He went through the ground floor methodically, returning everything to its exact position. He had a good memory for how rooms looked. He'd always been able to walk into a space and remember how it had been arranged before. Right now that was useful.
When he was satisfied, he carried his duffel bag to the front entryway and set it down by the door. He looked at it. Jacket on the hook. Boots on the mat. Bag by the door, slightly scuffed from the airline hold, one zipper still open from when he'd grabbed something on the car ride over.
Just arrived this morning. Early car service from downtown. Roads were clearer than they said.
He looked at the entryway for another moment and decided it was right.
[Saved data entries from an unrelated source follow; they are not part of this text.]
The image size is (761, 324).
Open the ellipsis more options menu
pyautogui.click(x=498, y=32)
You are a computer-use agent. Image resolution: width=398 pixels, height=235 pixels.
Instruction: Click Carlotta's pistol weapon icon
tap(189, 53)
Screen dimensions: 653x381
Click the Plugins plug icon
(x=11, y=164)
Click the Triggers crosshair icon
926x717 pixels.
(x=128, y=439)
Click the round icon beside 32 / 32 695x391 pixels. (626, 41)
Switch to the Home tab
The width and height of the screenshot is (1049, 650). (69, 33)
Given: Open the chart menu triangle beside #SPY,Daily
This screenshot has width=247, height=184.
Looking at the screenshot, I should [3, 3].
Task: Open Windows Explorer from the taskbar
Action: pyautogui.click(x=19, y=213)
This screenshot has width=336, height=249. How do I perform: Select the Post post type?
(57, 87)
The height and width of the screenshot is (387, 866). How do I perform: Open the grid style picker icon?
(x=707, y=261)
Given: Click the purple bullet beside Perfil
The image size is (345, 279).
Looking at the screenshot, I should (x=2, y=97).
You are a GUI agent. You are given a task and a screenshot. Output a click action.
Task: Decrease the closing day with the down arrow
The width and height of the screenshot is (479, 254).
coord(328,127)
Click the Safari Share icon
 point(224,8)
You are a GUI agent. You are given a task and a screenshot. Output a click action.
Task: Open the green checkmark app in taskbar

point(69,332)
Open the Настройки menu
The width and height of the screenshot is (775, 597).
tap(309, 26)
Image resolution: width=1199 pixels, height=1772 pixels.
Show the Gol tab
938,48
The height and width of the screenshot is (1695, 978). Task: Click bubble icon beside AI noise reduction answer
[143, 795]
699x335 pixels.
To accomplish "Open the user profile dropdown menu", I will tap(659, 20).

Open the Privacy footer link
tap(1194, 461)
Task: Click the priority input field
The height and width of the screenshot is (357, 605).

Then he went to make breakfast.
He knew how Jade functioned the morning after a night that felt like too much - or more precisely, a night that felt too good to be anything but guilty. She would lie in bed and go through it, piece by piece, quietly and thoroughly, and by the time she finally came downstairs she'd have her careful face on. The composed, neutral expression that was supposed to look normal and instead looked like a person bracing for a verdict. He'd seen it too many times to count, and he had never once figured out how to argue her out of it directly. She was too stubborn for direct.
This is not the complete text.